*** Data for processing ***

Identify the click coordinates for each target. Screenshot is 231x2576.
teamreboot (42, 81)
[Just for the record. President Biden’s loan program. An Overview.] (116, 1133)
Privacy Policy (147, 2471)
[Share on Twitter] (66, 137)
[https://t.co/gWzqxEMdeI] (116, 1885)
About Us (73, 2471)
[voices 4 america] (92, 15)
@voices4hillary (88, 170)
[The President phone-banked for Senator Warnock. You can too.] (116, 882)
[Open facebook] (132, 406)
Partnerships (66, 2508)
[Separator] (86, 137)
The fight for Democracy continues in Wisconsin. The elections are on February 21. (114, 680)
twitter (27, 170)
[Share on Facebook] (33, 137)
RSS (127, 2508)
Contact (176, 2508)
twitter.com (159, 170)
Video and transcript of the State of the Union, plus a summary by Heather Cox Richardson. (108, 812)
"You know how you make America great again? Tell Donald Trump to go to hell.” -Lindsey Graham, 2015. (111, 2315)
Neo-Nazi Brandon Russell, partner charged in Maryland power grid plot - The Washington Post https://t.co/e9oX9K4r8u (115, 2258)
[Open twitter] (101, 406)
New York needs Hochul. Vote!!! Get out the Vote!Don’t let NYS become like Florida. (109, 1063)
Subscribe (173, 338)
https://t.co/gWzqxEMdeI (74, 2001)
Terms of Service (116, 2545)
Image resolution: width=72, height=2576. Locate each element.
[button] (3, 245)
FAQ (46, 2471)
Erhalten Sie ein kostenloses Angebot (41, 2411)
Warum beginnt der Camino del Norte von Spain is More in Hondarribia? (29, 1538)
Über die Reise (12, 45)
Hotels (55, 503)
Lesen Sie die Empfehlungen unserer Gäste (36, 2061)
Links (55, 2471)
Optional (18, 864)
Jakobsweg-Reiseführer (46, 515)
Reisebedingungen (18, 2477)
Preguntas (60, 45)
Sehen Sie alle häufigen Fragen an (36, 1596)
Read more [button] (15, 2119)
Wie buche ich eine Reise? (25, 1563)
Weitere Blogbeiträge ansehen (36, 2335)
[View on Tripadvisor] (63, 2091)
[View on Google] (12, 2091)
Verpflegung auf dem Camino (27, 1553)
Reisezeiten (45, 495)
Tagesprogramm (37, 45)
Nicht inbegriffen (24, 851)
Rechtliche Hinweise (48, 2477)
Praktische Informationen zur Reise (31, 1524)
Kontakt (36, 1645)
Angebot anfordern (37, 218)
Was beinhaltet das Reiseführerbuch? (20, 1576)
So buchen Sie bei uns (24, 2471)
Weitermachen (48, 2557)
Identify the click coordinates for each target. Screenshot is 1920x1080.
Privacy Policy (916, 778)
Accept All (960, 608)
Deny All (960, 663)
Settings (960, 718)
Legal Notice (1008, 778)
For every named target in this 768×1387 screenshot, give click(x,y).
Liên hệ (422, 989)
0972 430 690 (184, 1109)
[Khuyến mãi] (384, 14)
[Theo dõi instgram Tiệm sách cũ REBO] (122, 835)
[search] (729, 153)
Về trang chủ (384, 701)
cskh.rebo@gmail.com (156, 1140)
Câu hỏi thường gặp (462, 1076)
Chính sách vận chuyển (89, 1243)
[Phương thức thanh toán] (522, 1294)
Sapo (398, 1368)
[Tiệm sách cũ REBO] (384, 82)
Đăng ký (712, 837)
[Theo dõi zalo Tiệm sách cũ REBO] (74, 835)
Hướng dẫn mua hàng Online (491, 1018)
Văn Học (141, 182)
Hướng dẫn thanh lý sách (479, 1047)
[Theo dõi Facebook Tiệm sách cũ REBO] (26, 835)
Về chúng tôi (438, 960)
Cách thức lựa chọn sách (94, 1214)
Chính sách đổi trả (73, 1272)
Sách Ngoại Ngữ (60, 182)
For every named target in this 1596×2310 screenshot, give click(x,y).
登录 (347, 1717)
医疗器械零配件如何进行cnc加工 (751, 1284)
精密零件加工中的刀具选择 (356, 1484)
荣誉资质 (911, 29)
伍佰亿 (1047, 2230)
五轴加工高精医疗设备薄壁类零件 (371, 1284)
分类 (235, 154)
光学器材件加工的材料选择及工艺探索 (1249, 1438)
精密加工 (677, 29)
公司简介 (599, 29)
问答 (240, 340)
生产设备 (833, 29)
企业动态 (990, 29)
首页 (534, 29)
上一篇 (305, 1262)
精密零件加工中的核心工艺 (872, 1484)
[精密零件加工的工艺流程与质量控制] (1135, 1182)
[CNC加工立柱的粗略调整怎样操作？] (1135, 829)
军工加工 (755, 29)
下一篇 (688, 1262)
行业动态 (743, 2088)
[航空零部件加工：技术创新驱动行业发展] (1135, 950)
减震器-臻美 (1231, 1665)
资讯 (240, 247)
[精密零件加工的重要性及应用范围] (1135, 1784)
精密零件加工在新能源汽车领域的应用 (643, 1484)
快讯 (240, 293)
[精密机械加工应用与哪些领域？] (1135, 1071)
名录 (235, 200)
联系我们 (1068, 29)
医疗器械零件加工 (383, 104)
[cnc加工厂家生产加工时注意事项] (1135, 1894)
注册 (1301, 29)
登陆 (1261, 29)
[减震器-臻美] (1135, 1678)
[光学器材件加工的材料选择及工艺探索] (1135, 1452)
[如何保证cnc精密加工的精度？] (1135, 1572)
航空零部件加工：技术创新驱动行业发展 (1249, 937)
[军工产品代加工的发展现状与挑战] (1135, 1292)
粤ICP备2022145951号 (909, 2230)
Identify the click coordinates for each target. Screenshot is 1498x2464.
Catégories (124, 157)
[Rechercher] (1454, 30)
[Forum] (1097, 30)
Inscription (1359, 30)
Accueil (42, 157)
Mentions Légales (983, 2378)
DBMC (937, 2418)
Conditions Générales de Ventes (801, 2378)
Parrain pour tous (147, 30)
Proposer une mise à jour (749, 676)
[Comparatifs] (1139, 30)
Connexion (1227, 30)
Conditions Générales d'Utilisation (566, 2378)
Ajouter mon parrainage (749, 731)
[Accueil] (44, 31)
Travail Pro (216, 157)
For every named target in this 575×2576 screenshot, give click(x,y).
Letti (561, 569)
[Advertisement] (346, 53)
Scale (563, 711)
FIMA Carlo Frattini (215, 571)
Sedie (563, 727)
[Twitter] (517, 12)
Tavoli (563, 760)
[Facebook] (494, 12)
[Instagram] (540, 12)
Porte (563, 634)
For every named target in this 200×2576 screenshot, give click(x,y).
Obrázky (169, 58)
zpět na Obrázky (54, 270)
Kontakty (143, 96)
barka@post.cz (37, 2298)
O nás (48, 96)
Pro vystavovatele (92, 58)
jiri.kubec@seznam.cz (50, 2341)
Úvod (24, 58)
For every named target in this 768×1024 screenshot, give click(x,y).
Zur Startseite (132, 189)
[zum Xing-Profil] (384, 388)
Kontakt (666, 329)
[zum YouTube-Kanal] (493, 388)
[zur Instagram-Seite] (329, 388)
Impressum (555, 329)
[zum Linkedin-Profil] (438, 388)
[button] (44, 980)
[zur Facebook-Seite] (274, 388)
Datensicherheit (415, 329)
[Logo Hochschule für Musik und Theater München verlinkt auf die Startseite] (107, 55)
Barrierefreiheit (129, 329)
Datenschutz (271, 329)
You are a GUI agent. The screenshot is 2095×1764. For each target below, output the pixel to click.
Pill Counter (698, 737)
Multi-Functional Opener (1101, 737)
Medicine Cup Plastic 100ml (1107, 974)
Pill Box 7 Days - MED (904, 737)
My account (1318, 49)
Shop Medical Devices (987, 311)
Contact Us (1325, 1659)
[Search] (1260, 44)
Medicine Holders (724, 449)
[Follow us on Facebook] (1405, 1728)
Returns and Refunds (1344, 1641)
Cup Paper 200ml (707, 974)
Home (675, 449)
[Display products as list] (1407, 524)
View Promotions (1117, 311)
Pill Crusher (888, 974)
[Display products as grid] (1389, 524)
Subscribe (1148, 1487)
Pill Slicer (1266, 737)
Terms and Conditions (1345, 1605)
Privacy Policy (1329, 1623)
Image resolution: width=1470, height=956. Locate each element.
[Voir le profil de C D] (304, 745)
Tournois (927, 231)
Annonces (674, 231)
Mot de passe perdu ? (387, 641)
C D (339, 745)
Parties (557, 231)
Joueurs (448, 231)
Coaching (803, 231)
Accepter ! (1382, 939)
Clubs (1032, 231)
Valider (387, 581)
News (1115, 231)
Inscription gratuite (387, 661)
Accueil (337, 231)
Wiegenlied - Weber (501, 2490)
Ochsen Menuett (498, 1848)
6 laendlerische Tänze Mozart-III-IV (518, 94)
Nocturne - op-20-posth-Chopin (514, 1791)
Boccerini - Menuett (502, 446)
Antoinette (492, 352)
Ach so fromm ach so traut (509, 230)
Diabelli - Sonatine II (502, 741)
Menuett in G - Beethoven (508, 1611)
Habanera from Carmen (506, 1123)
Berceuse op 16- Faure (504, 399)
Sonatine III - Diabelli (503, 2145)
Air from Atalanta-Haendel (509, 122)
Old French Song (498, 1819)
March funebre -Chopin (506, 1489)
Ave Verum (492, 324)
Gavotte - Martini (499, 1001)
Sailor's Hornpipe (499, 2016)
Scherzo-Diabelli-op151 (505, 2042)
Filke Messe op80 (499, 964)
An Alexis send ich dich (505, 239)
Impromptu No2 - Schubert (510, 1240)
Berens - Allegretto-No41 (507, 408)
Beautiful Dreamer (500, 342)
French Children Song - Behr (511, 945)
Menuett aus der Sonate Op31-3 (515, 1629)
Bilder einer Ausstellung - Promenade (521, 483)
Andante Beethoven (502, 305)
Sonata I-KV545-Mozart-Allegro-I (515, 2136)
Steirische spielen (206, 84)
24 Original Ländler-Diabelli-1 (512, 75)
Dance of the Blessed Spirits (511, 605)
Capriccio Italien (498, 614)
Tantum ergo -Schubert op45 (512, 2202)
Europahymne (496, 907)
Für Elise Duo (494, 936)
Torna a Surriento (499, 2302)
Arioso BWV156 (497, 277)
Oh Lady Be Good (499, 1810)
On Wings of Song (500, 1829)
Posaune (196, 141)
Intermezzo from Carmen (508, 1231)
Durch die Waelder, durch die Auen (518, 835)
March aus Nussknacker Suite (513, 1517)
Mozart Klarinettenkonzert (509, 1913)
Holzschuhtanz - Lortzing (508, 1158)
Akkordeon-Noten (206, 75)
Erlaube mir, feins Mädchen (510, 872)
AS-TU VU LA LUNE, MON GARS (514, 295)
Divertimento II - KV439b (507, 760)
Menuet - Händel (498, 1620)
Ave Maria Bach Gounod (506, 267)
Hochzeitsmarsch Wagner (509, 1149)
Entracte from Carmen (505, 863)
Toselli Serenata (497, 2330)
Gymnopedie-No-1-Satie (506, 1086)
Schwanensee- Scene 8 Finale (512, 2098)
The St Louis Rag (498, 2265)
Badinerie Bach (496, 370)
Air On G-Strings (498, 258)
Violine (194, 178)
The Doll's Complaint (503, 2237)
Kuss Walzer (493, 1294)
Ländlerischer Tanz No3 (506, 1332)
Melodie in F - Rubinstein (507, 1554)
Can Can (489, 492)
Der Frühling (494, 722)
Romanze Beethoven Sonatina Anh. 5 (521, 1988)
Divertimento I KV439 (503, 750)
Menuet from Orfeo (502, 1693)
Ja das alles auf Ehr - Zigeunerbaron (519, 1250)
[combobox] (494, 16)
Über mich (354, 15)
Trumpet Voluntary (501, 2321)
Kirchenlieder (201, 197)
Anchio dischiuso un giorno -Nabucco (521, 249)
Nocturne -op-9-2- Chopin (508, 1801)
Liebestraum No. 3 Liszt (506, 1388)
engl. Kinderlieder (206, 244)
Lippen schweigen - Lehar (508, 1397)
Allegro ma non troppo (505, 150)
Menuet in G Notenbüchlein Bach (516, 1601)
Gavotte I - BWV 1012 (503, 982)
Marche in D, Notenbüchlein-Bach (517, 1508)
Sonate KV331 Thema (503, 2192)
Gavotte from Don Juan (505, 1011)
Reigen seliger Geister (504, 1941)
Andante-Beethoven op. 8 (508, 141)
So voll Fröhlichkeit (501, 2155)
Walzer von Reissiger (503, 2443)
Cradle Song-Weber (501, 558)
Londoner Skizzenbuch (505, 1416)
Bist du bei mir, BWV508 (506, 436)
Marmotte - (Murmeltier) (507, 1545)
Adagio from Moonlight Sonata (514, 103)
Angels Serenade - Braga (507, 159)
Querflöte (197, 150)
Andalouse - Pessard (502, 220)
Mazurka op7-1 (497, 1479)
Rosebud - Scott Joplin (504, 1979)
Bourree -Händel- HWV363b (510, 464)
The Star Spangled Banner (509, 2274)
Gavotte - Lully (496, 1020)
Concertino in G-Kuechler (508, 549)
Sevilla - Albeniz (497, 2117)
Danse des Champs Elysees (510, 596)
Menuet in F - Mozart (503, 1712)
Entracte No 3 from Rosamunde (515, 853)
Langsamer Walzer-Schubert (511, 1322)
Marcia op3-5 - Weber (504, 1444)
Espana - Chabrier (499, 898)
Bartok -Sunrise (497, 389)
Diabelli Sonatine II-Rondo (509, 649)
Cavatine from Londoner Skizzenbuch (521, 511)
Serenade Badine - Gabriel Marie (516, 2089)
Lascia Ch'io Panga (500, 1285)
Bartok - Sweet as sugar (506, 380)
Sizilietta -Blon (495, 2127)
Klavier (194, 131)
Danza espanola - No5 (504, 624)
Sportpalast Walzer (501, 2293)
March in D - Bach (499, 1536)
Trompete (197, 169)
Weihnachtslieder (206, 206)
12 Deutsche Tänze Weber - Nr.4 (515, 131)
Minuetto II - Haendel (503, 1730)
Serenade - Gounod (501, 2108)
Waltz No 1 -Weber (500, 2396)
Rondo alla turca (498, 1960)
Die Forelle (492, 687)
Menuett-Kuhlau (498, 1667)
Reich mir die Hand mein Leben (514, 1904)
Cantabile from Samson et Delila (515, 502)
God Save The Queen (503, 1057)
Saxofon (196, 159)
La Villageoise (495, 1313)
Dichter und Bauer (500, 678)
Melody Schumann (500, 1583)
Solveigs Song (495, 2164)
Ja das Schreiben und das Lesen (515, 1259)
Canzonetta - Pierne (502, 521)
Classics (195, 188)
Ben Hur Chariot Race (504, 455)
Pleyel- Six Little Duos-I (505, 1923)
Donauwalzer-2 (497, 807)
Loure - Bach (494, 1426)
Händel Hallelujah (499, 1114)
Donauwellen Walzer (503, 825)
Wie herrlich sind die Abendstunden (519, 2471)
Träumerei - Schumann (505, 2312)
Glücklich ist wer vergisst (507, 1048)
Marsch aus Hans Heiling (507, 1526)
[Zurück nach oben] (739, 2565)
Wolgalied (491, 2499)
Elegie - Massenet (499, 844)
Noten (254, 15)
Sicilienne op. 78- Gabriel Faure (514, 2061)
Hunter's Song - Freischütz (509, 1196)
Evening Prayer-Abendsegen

*** End of Data for processing ***

Task item -> Above are the records; copy exactly the lines from the line with "Annonces (674, 231)" through the line with "Nocturne - op-20-posth-Chopin (514, 1791)", both included.

Your response ->
Annonces (674, 231)
Mot de passe perdu ? (387, 641)
C D (339, 745)
Parties (557, 231)
Joueurs (448, 231)
Coaching (803, 231)
Accepter ! (1382, 939)
Clubs (1032, 231)
Valider (387, 581)
News (1115, 231)
Inscription gratuite (387, 661)
Accueil (337, 231)
Wiegenlied - Weber (501, 2490)
Ochsen Menuett (498, 1848)
6 laendlerische Tänze Mozart-III-IV (518, 94)
Nocturne - op-20-posth-Chopin (514, 1791)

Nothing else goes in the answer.